The idea of bridge, or transitional, housing is no one stays forever, and the people who live at the New Beginnings community get where they need to go, Burchfield said.

There will be 20 small homes and possibly 10 more in a second phase, but the goal is to have as few as necessary, Burchfield said. As people move through the program, whether they stay for weeks or months, everyone who needs help will get it, he said.

Tenants and staff will work together equally to maintain order, Burchfield said. Residents will agree to a code of conduct.
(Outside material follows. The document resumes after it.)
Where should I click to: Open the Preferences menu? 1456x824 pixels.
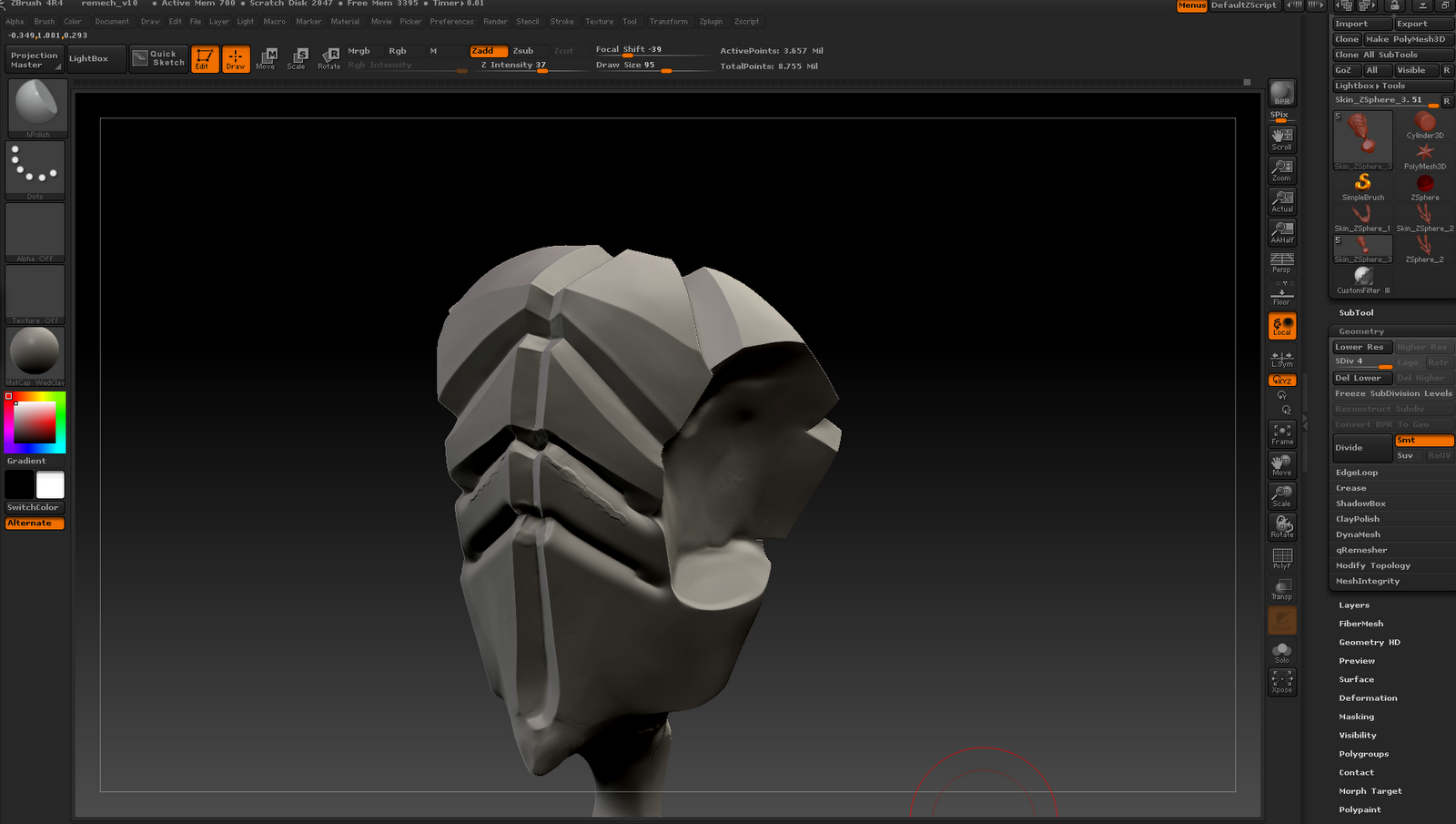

They'll also help shape the rules, preempting behavioral issues that could come about, he said.

Staff will be trained in deescalation, first aid, conflict resolution and other measures to address harm done without immediately resorting to punishment or eviction, Burchfield said. Tenants will be able to take the skills they've learned living among other people to their permanent housing situations, he said.

It's a model that has worked in places all over the United States, said Donald Whitehead, executive director of the National Coalition for the Homeless. Places such as Community First! Village in Austin, Texas, have proven hundreds of formerly homeless people can live successfully if they have easy access to what they need, he said.

Bridge housing is a form of the "housing-first" approach to ending homelessness. If the approach can work in other places nationally, it can work in Fayetteville, Whitehead said.

"There's no monolithic group of homeless people," he said. "They all have different issues, and they all are going to take different solutions to be able to get to the ultimate goal of self-sufficiency."